Meeting in Kampala recently, stakeholders from 11 Eastern African countries urged Uganda to act fast to protect a resource on which nearly a million people around Lake Victoria depend indirectly for their livelihood.

The meeting reviewed the contribution of African, Caribbean and Pacific (ACP) countries to strengthening fisheries management. It was the fourth and final review of a four-and-a-half-year programme dubbed ACP Fish II.

Koane Mindjimba, the programme’s Eastern Africa regional manager, was concerned that the quantities of Nile perch, the main commercial fish species from Lake Victoria, were steadily falling. Mindjimba said they had drafted a plan to guide the fishermen about illegal fishing but it had not been implemented.

“Our work as ACP countries is to generate plans that can be funded by donors and implemented by the governments of different countries, for which implementation is still a challenge,” he said.

Mindjimba added that they were now reviewing and updating the previous plan before they generate a new one. He, however, says, during their long programme, they managed to sensitise some fishermen, and Beach Management Units (BMUs) but illegal fishing was still on the rise.

Oliva Mkumbo, the programme’s focal person in Lake Victoria Fisheries Organisation (LVFO), said the new Nile Perch Fisheries Management Plan (NPFMP), had to be backed, since Nile perch alone was supporting an estimated four million people in East Africa.

“The plan needs partner states (Kenya and Tanzania) sharing Lake Victoria, policymakers, stakeholders and donors to discuss the ownership of the plan and also implementing it,” Mkumbo said.

She added that the more than 2,000 fishermen who deplete Nile perch on Lake Victoria are direct fishers who need a lot of sensitisation and government support to save the resource. Mkumbo said if the plan was implemented and effectively used, they expected an increase of stocks in the biomass of Nile perch in the next one or two years.

But if an increase was not registered in the identified years, she said, there would be change in the management measures in order to guard against depleting of Nile perch.

Lovelock Wadanya, the head of the Fisheries department in the ministry of Agriculture, Animal Industry and Fisheries (MAAIF), said with the decline of Nile perch, fishermen had resorted to silver fish (Mukene) on Lake Victoria and Rogogi and Moziri (all local names of fish) on Lake Albert, which come with lower foreign exchange earnings.

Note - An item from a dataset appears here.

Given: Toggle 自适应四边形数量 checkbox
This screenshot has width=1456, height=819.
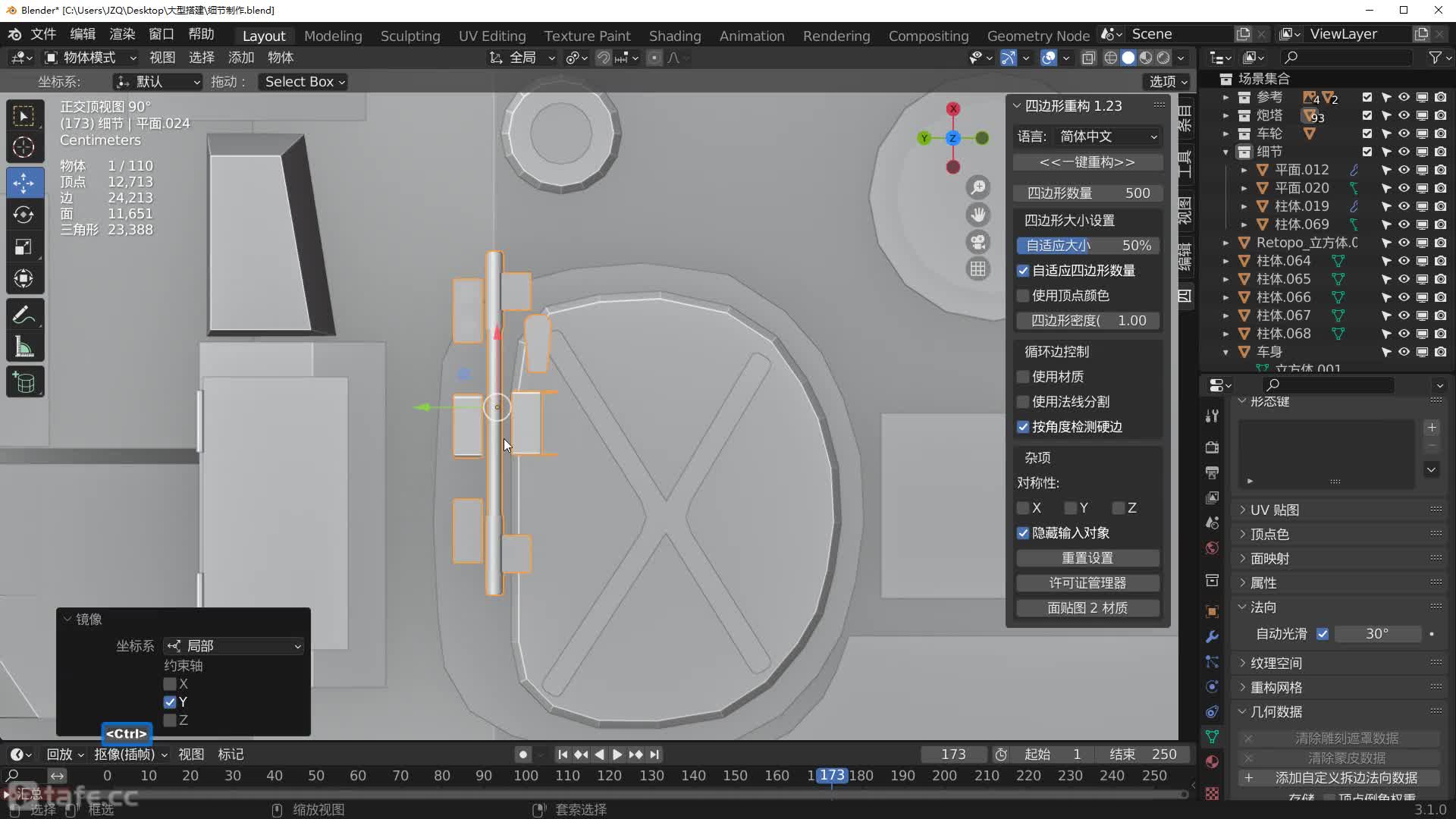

He adds that this financial year 2013/14, they have got enough funds to carry out compliance enforcement, which will involve introducing fishing veto plates that will be given to every fisherman.

“Every lake will have a specific number of boats and fishermen who will be held responsible for any depletion of fish that will be identified,” Wadanya said, adding that this move would weed out all illegal fishing methods used as they devise more means to kill the vice.

The ACP Fish II programme was funded by the European Commission with close to €30m, since June 2009, in over 70 ACP countries. Countries that participated in the programme included Uganda, Kenya, Burundi, Djibouti, Eritrea, Ethiopia, Rwanda, Somalia, South Sudan, Sudan and Tanzania.